E-reader decline prompts user debate over e-reader vs. tablet

'I love my Kindle,' one user laments

By , Computerworld |  Mobile & Wireless, ereaders, tablets

Another Computerworld reader said owning both an iPad and a Kindle device revealed different usage patterns. "I rarely touched the Kindle for a long while after [buying the iPad], but I started to realize I wasn't reading as much or for as long with the iPad as I had with the Kindle because it was heavier and it was causing more eyestrain," BThorn wrote. "I still have the iPad and use it for work, Web browsing, etc., but when I want to read a book, I get my Kindle again."

Ryan Reith, an analyst at IDC, said the e-reader vs. tablet debate also gets into how much the average consumer can spend on a single-function device alongs with other computing products, such as laptops, smartphones, desktops and tablets.

The decline of e-readers is expected to continue for several years "mostly due to limited functionality found within e-readers, the growing demand for tablets and limited consumer spend," Reith said.
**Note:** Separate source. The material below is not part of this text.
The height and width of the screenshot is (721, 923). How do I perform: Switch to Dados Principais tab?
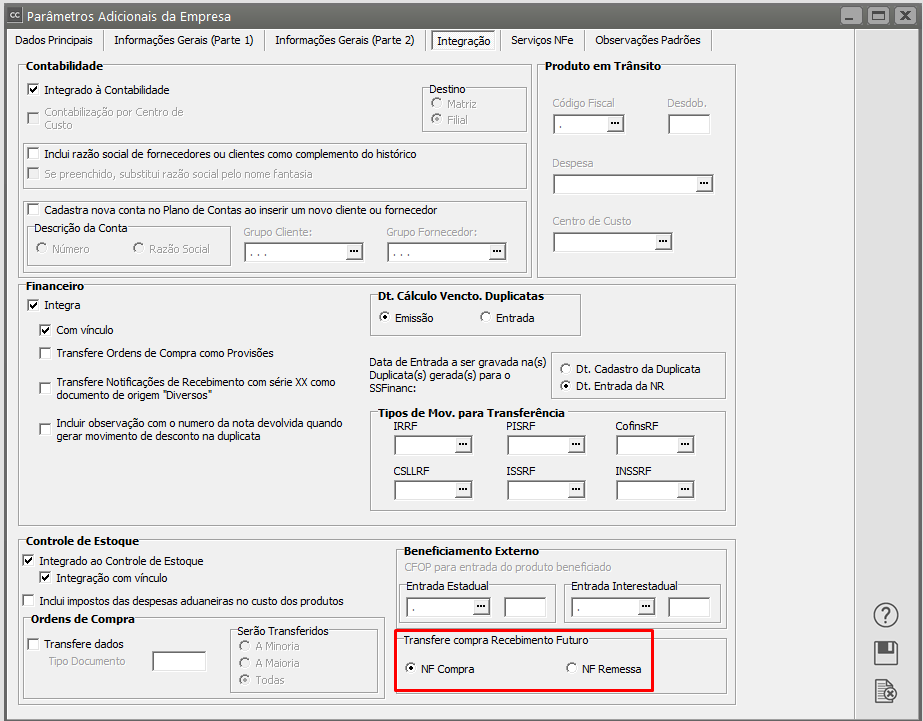54,40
The prognosis for e-readers is indeed poor by 2016, when IHS said 7.1 million will ship, down 66% from the high point of 2011, when 23.2 million sold.

"Certainly e-readers will be supported two years and beyond, but with any low margin business, the number of vendors ... will be limited," Reith added.
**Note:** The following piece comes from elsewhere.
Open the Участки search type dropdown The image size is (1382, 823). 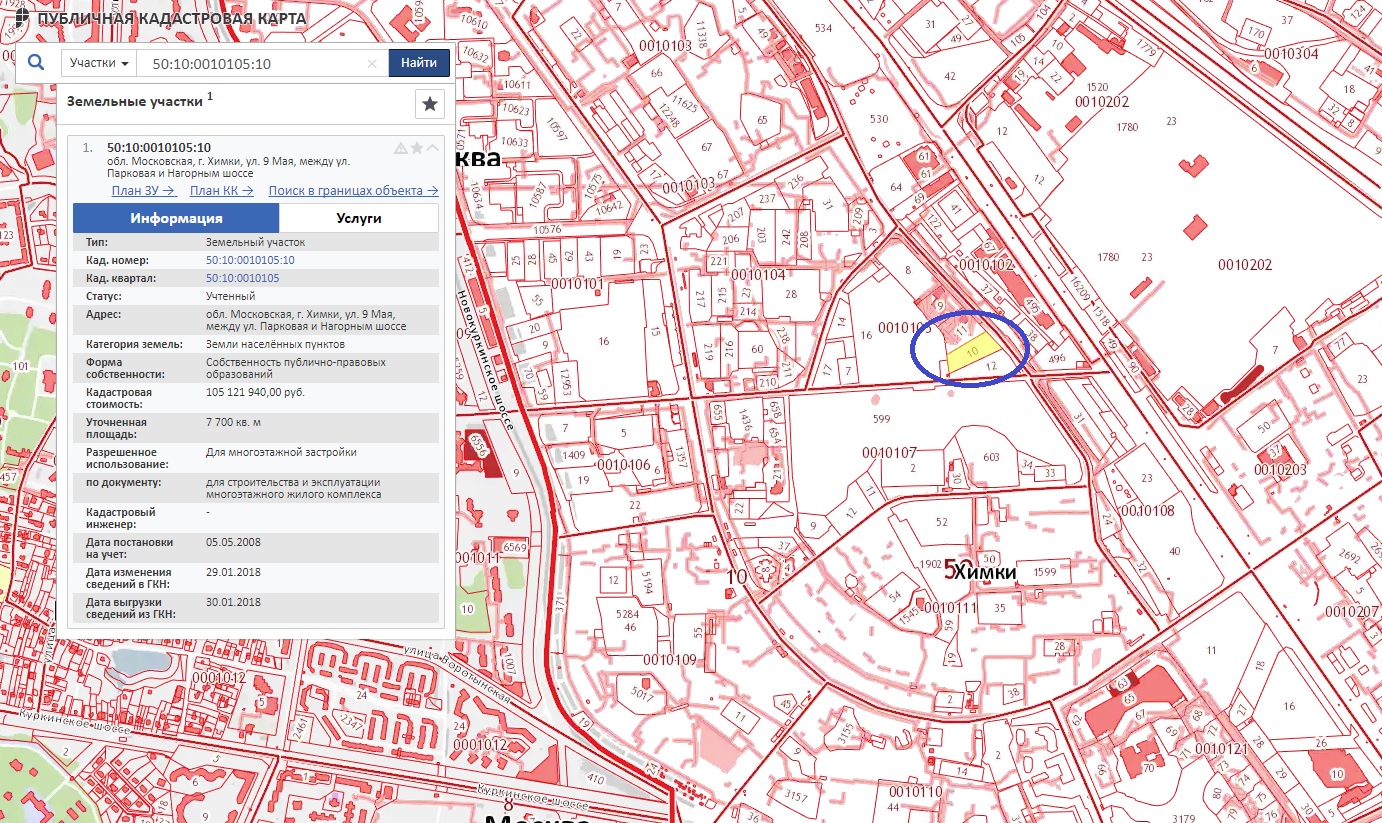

Both Amazon and Barnes & Noble sell e-books for their e-readers, but they also sell their own tablets that can be purchased for less than $200, including the Amazon Kindle Fire and Barnes & Noble Nook.
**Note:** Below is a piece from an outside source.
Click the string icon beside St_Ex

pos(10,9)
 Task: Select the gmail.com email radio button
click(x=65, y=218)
Some analysts believe that the solution is for those digital booksellers to continue to sell e-readers at bargain prices for several more years, or longer, while also enhancing tablets.

Meanwhile, textbook publishers are converting paper textbooks into e-textbooks for use on devices that schools hope will cost even less in two years than they do now. The e-textbook trend could help prolong the life of inexpensive e-readers, but school administrators will still have to decide between e-readers and low-cost tablets, analysts said.

"To be honest, we see more education investment in tablets than we do e-readers," Reith said. A trend in Asia is for schools to buy Android tablets in bulk from Chinese manufacturers for the equivalent of about $95 a device, he said.